The observed increase in angular velocity may help explain previous observations that the Hybrid III 6 year old exceeded the neck injury criteria (Nij) during high speed tests (Menon et al. 2004; Menon et al. 2005). An increased angular velocity of the head may result in increased loads applied to the upper neck. This is supported by the finding that the ATD achieved similar HT excursion to the PVs despite reduced excursion of the C4 and T1. In order to exhibit identical head top excursion with reduced lower neck motion, the ATD upper neck may need to experience increased shear, tension, and/or moment. Further study is needed to compare the forces and moments of the ATD and PVs.

Limitations

Several limitations of this study warrant discussion. First, marker trajectories were projected onto the x-z plane. Some out of plane motion did occur, but was approximately 3% for the PV and 10% for the ATD. The consequence of this projection is a slight under-reporting of total marker excursion. Additionally, the pediatric data herein was compared a single pediatric ATD. The Q-Series 6 Year Old ATD, for example, may exhibit different results. Finally, the ATD-PV differences were evaluated for a single crash condition. Results may differ in higher loading environments.

Future Implications

These data provide a new data set to further optimize the ATD in low speed collisions. A logical next step is to use the current data as a validation dataset for a computational ATD or human body model or physical ATD. Once optimized to these new data, the model or ATD can be exercised in crash relevant scenarios to determine if the observed kinematic differences at low speed result in relevant differences between the kinematics of the current and modified ATD at higher speeds.

Whole body kinematics of a restrained occupant are governed by the interaction of a variety of different body components such as the thoracic and lumbar spines, abdomen, pelvis, and soft tissues. The specific contributions of these components to the whole body motion described herein are yet unknown and are an area of future study. While the results suggest increasing the flexibility of the thoracic spine may improve the kinematics of the ATD, optimization of the pediatric ATD to match human kinematics will likely require additional modifications including improvements to the rate-sensitivity of the abdomen (Rouhana et al 2001; Elhagediab 2007), abdominal anthropometrics (Elhagediab 2007) and pelvis shape (Reed et al 2009).

CONCLUSION

In low-speed loading frontal crash conditions, the Hybrid III 6 year old ATD exhibited differences in excursion and reaction forces compared to similarly-sized pediatric volunteers (PV).

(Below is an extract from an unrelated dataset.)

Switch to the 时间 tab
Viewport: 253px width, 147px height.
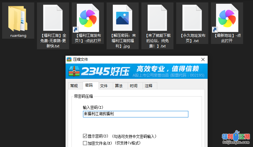click(x=134, y=86)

The ATD exhibited significantly larger shoulder and lap belt, foot rest shear and normal, and seat pan normal reaction loads compared to the PVs. Contrarily, PVs exhibited significantly greater seat pan shear. The ATD experienced significantly larger head angular velocity resulting in a quicker time to maximum head rotation. The ATD exhibited significant reductions in nasion, EAM, C4 and T1 ΔX and ΔZ excursions. These results are not solely due to differences in the ATD cervical spine response and may be attributed, in part, to the rigidity of the ATD thoracic spine. These analyses provide insight into aspects of ATD biofidelity in low-speed crash environments.

Acknowledgments

The authors would like to thank all the human volunteers who participated in this study for their patience and willingness to take part in this research. The authors would like to thank Mike Beebe of Denton ATD, Inc. for use of the Hybrid III 6 Year Old ATD. The authors would like to acknowledge Takata Corporation, Japan for their collaboration and financial support for this study. The results presented in this report are the interpretation solely of the author(s) and are not necessarily the views of Takata Corporation.